Hi,
On 2025-04-08 13:02:11 -0400, Bruce Momjian wrote:
> On Tue, Apr 8, 2025 at 06:57:18PM +0200, Wolfgang Walther wrote:
> > Jacob Champion:
> > > On Tue, Apr 8, 2025 at 9:32 AM Wolfgang Walther <walther@technowledgy.de> wrote:
> > > > And that should also not be a problem for distributions - they could offer a libpq and a libpq_oauth package,
whereonly one of them can be installed at the same time, I guess? *
> > > My outsider understanding is that maintaining this sort of thing
> > > becomes a major headache, because of combinatorics. You don't really
> > > want to ship a libpq and libpq-with-gss and libpq-with-oauth and
> > > libpq-with-oauth-and-gss and ...
> >
> > That would only be the case, if you were to consider those other
> > dependencies as "dangerous" as cURL. But we already depend on them. So if
> > it's really the case that cURL is that much worse, that we consider loading
> > it as a module... then the combinatorics should not be a problem either.
> >
> > However, if the other deps are considered problematic as well, then the ship
> > has already sailed, and there is not point for a special case here anymore.
>
> Yes, I think this is what I am asking too.

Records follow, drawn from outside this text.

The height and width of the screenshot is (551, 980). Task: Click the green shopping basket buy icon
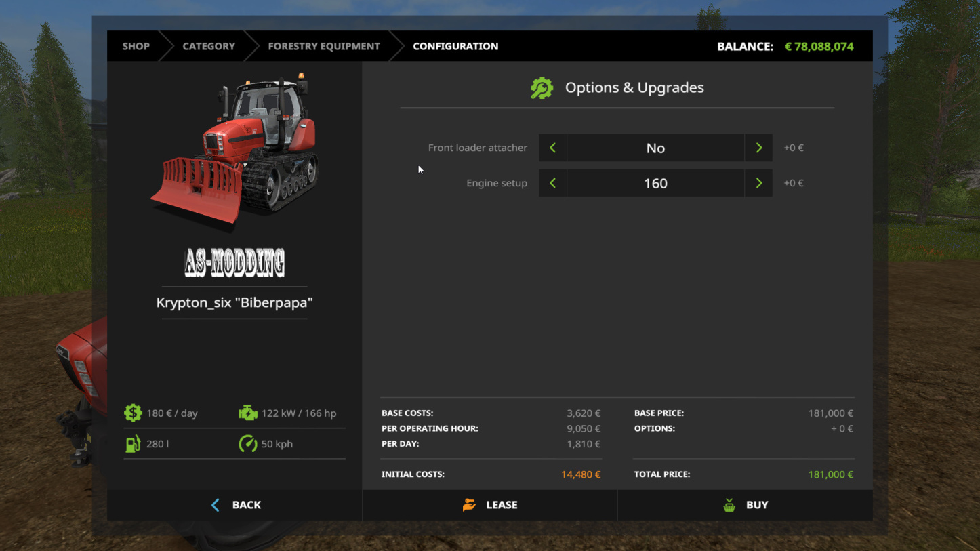pos(729,505)
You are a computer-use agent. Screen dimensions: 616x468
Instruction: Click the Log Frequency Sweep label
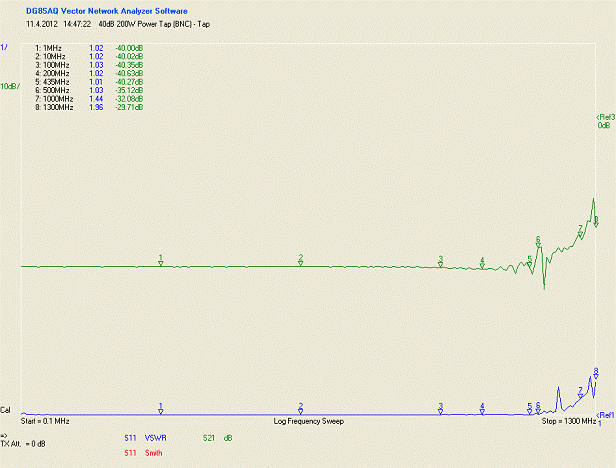(x=307, y=422)
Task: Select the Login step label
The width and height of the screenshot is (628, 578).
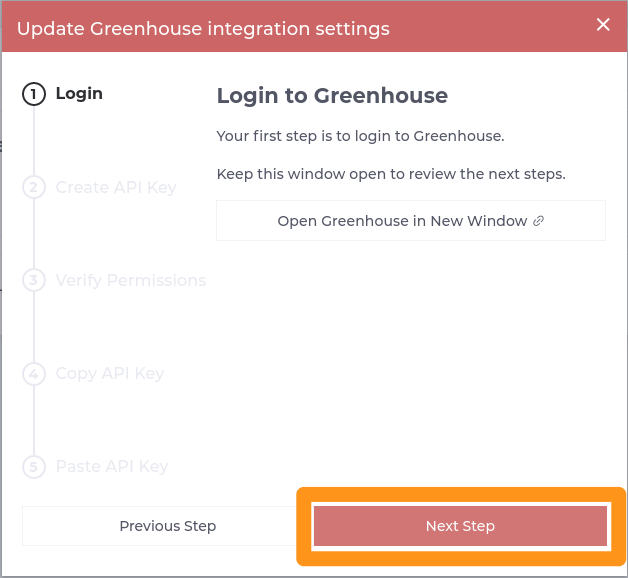Action: (x=79, y=94)
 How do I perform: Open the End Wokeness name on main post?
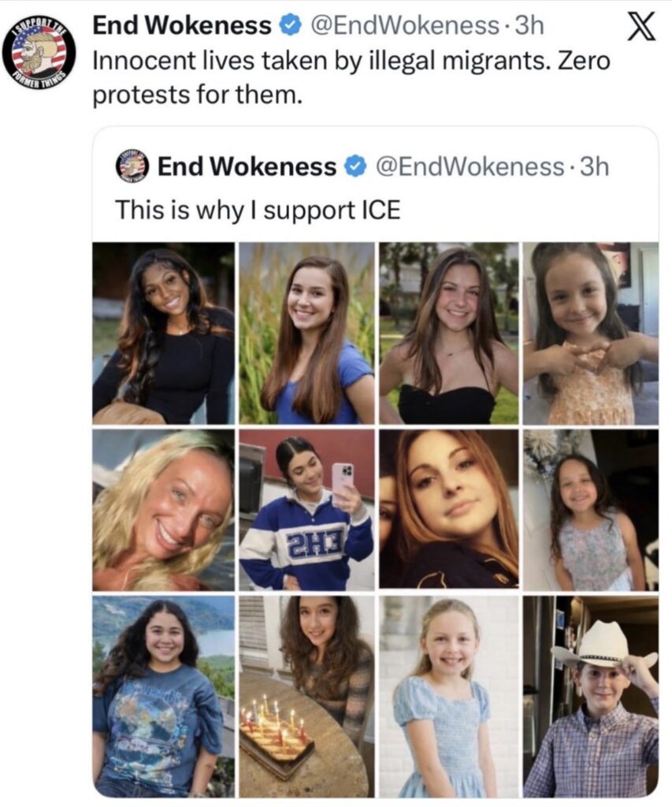point(181,25)
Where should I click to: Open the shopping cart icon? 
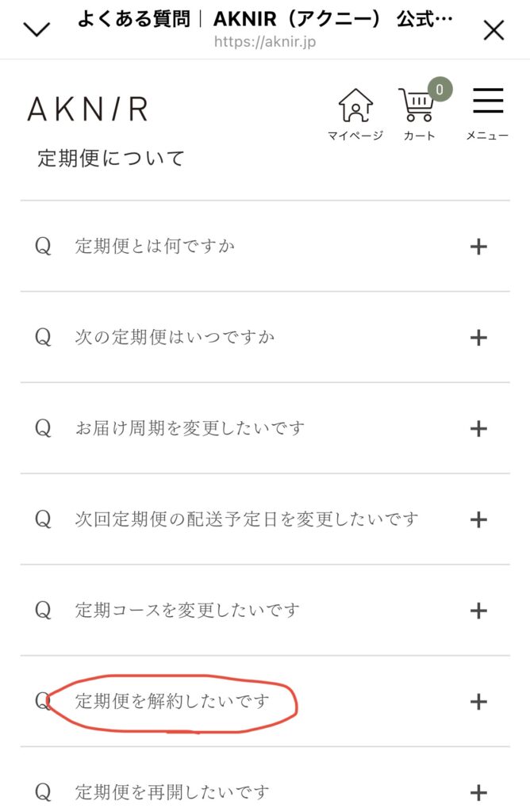pos(418,108)
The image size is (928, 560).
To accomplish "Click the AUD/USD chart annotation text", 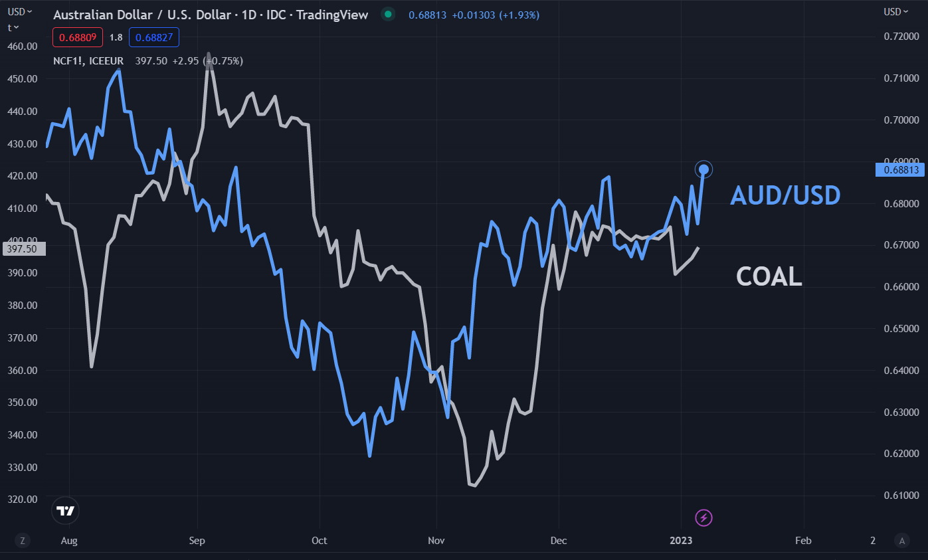I will click(x=785, y=195).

For me it was curl's
> security reputation and whether that would taint the security reputation
> of libpq. For Tom, I think it was the dependency additions.

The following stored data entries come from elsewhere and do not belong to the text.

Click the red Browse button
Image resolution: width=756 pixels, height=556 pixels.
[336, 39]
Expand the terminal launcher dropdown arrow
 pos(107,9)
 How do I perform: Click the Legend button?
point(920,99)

I'd say that curl's security reputation is higher than most of our other
dependencies. We have dependencies for libraries with regular security issues,
with those issues at times not getting addressed for prolonged amounts of
time.
I do agree that there's an issue increasing libpq's indirect footprint
substantially, but I don't think that's due to curl's reputation or
anything. It's just needing a significantly higher number of shared libraries,
which comes with runtime and distribution overhead.